* [WHAT IS REQUIRED]: Please restate word for word each line from the one containing "Task: Open the app launcher grid icon" to the last line of the records below, and drop the pictures.

____ RECORDS SUPPLIED

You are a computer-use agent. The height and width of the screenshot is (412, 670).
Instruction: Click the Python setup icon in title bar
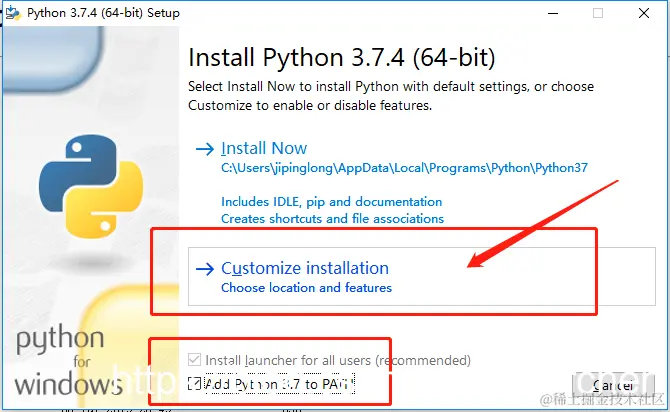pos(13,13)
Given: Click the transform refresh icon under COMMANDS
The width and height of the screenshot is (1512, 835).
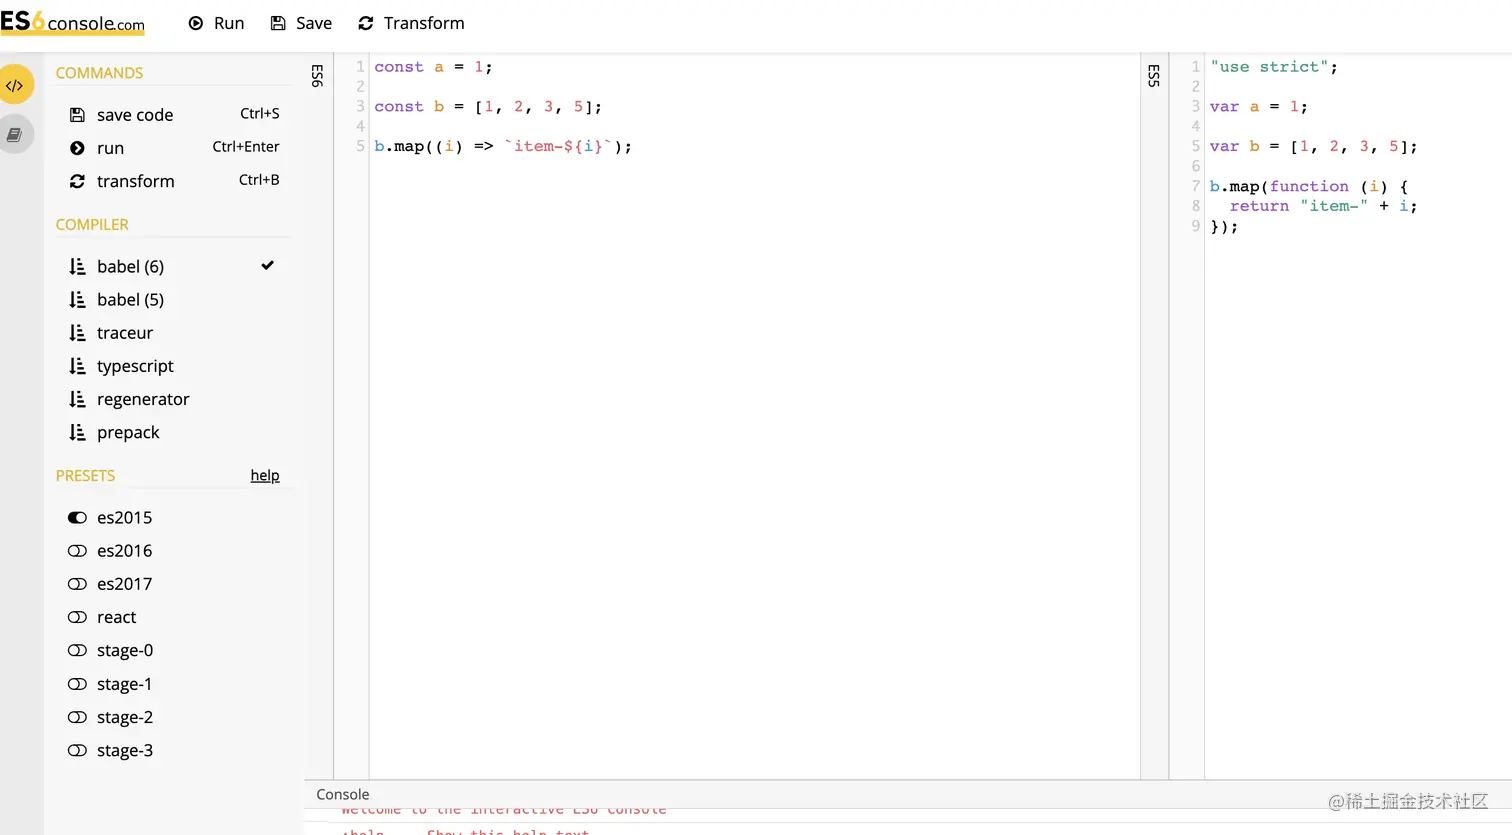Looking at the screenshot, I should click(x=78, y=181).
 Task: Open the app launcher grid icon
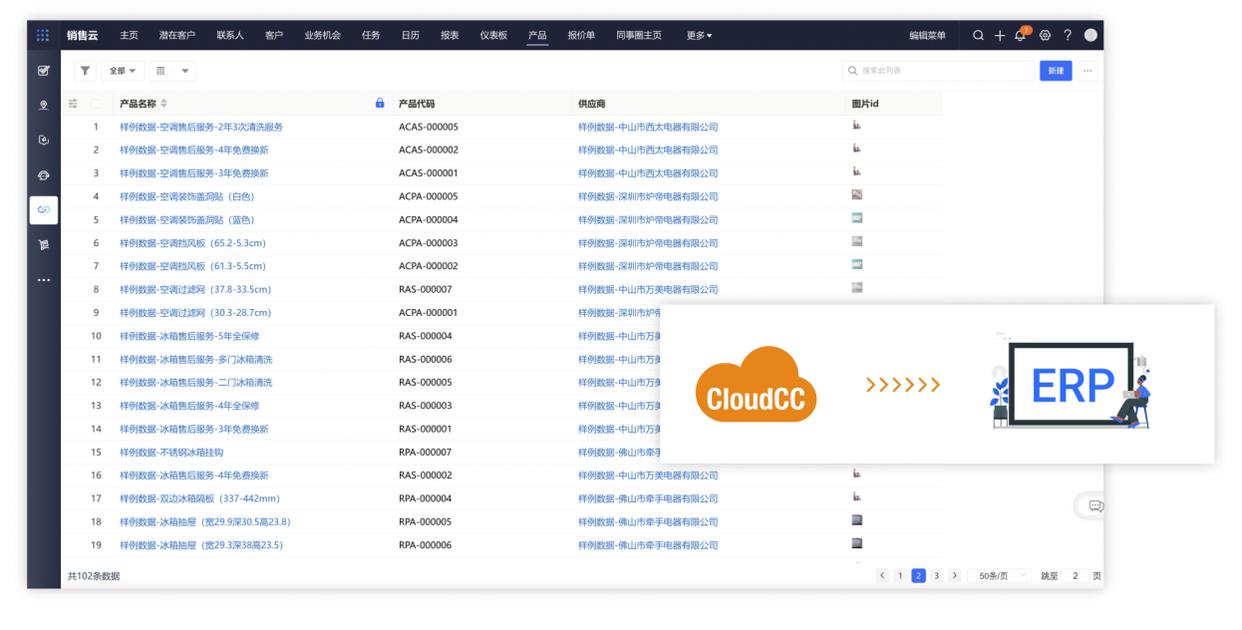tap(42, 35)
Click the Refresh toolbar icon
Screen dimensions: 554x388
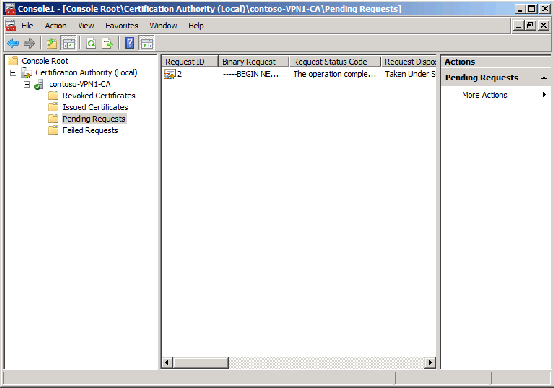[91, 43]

________

* [RESULT OF THE EXERCISE]:
 Task: Open the app launcher grid icon
tap(42, 35)
Click the Refresh toolbar icon
Screen dimensions: 554x388
[91, 43]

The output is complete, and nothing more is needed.